### VORGEGEBENER TEXTAUSZUG:
=-=-=
Es ist zudem kein Zufall, dass die katalanischen Politiker ausgerechnet in Belgien Zuflucht gesucht haben. Das belgische Auslieferungsrecht gewährt jenen, die von der Justiz anderer europäischer Länder gesucht werden, großzügigere Garantien als die meisten EU-Nachbarstaaten. Dies wollen die katalanischen Politiker nun zu ihrem Vorteil nutzen.
Ganz nebenbei setzen sie auch auf die politischen Spannungen, die ihr Fall in der belgischen Regierung provoziert. In der Koalition des Premiers Charles Michel spielen die flämischen Nationalisten eine entscheidende Rolle. Und die Flamen, die wie die Katalanen nach größerer Autonomie streben, sympathisieren mit Puigdemonts Kampf für die Unabhängigkeit der spanischen Region Katalonien. Wird Puigdemont nun auch in Belgien zum Spalter? Durchaus möglich. Die Regierung in Brüssel versichert zwar, dass sie mit der Entscheidung über das Schicksal der katalanischen Ex-Politiker nichts zu tun habe und dies allein Sache der Justiz sei: Aber es ist absehbar, dass eine Überstellung an Spanien, wo ihnen eine jahrelange Gefängnisstrafe droht, für die belgische Koalition zu einer schweren Belastungsprobe werden dürfte.
=-=-=
### ABSCHNITT DATENSATZ:
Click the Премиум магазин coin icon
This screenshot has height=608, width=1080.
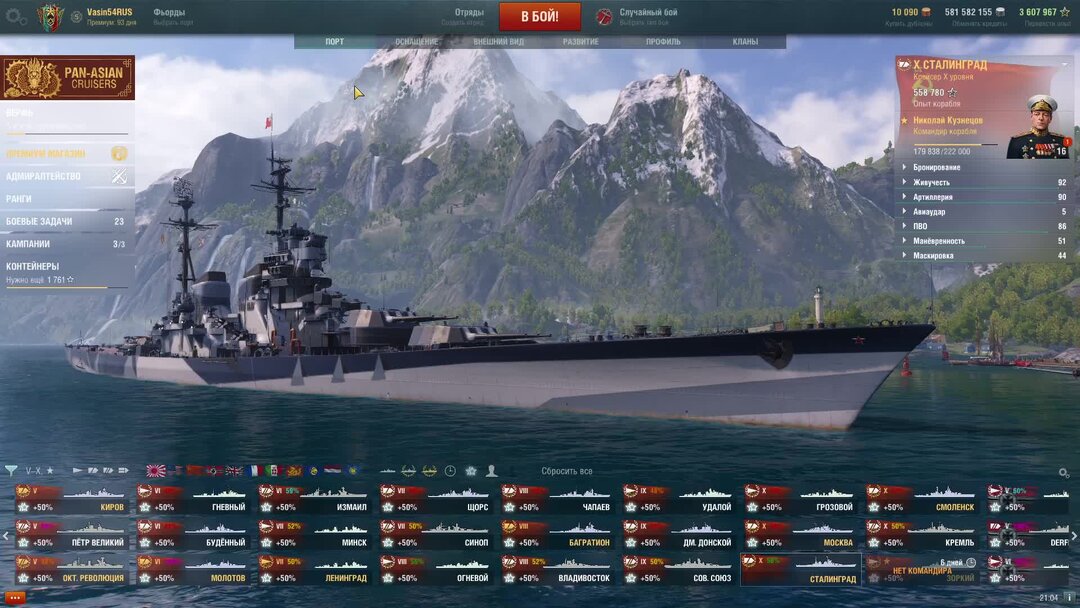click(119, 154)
=-=-=
### SCHRIFTLICHE AUFGABE A:
Beantworte anhand des Textauszugs über die katalanischen Politiker in Belgien folgende Fragen:
(i) Welchen Vorteil bietet das belgische Auslieferungsrecht Personen, die von der Justiz anderer europäischer Länder gesucht werden?
(ii) Welche Partei spielt in der Koalition des Premiers Charles Michel eine entscheidende Rolle?
(iii) Was droht den katalanischen Ex-Politikern bei einer Überstellung an Spanien?
### SCHRIFTLICHE AUFGABE B:
Nenne alle Länder, Regionen und Städte, die im Textauszug über die katalanischen Politiker in Belgien mit ihrem Eigennamen vorkommen.
### SCHRIFTLICHE AUFGABE C:
Führe bitte den Textauszug über die katalanischen Politiker in Belgien nach seinem letzten Satz weiter.

### ERGEBNIS DER ÜBUNG A:
(i) Es gewährt ihnen großzügigere Garantien als die meisten EU-Nachbarstaaten.
(ii) Die flämischen Nationalisten.
(iii) Eine jahrelange Gefängnisstrafe.

### ERGEBNIS DER ÜBUNG B:
Belgien, Katalonien, Brüssel, Spanien

### ERGEBNIS DER ÜBUNG C:
Umgekehrt ist auch bei einer belgischen Entscheidung gegen die Auslieferung mit heftigen internationalen Verwerfungen zu rechnen. Die Beziehungen zwischen Spanien und Belgien dürften sich trüben. Und für den Geist der Europäischen Union wäre es kein gutes Signal, wenn mutmaßliche Straftäter in einem EU-Land Unterschlupf gewährt bekommen.